What we wanted to know but didn’t have the courage to ask was: did these people give us money because they pitied us? Because they thought Rowenna’s life must be somehow less-than because of Down syndrome? Or was it with pure heart and a true desire to do something nice for another person, disability notwithstanding?

Take another example. At a conference we recently attended, I spoke with someone representing a children’s charity that pays for adaptive play equipment. She boldly told me my child would “never” ride a regular bike and we should apply to the program for a special adaptive bike. Should I accept assistance from a group that judges my child before ever meeting her? It made me wonder what kind of sob stories they tell their donors to get money for this adaptive equipment.

And now we’ve been offered a different kind of financial support. Not really a charity at all by the traditional definition, but a taxpayer funded program that works in partnership with our Medicaid waiver to provide additional services and supports for families whose children come with needs beyond what is typical for a child of the same age.
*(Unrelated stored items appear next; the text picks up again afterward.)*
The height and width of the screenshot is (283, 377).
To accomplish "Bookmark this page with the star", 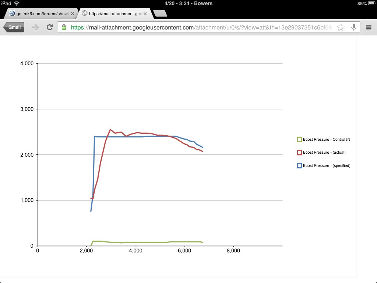I will click(341, 27).
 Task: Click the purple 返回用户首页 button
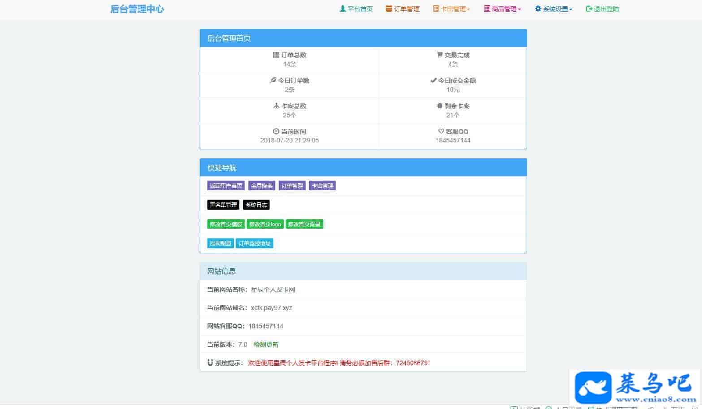(226, 185)
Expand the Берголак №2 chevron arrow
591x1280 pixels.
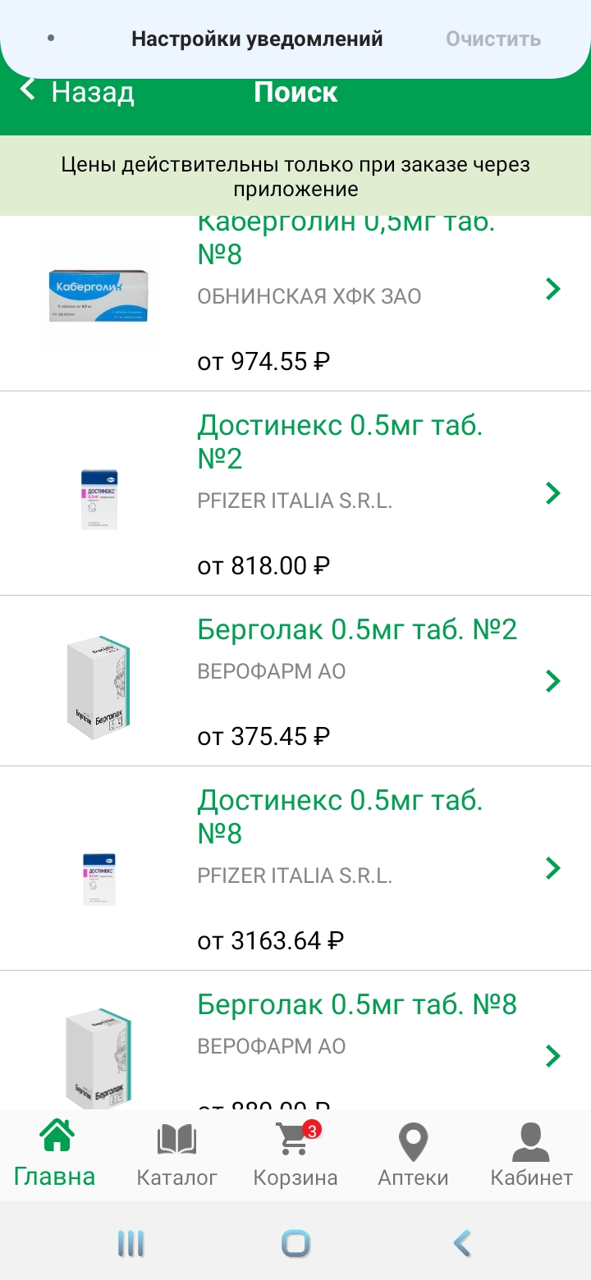click(x=553, y=680)
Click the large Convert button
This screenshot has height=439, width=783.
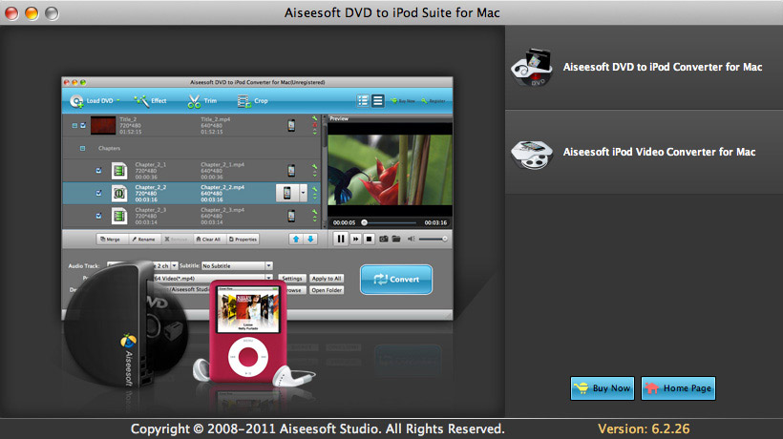coord(395,279)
When Rowenna was born, this program had an 8 year waiting list so we signed up, not knowing what her needs might be so far down the road. But due to population shifts and changes in funding, our number is up and it was time for her eligibility assessment.

This is one of those horrible, demoralizing things you get to do in Disability World. You can have help, but only after you prove just how “bad off” your kid is compared to her peers. You can have help, but only after you spend an hour listing all the “can’ts” and never discussing the “cans,” because your case worker has warned you that “cans” could work against you. And so for a little extra help, in the form of tax dollars from a system I have contributed to for 16 years, I sold my kid short. And it felt horrible.

Same thing as with a charity. A sob story, a tragic tale of need. Look how different my child is, please give me help.

And even though some are privately funded, and some are publicly sanctioned, I can’t help but wonder what the overall message is and how we might improve upon these systems. (Having said that: I fully and completely support publicly funded supports and services. I also support charitable work. I’m asking here about how we determine eligibility and how they are delivered.)

How do we get support to individuals and families whose quality of life would be greatly enhanced by that support without forcing them to constantly assess and report the things they can’t do? How do we change the system so disability is not really a disability, but just a different way of being in the world? How do we change the pace of life, the accessibility of life? The nature of the workforce, the measure of success?

How do we create flexible system that responds to needs without judgment and arbitrary, rigid schedules? And how do we train people to work in that system so that they see people, and not just needs and deficits?

How do we make sure needs are met while still allowing for the possibility of dignity?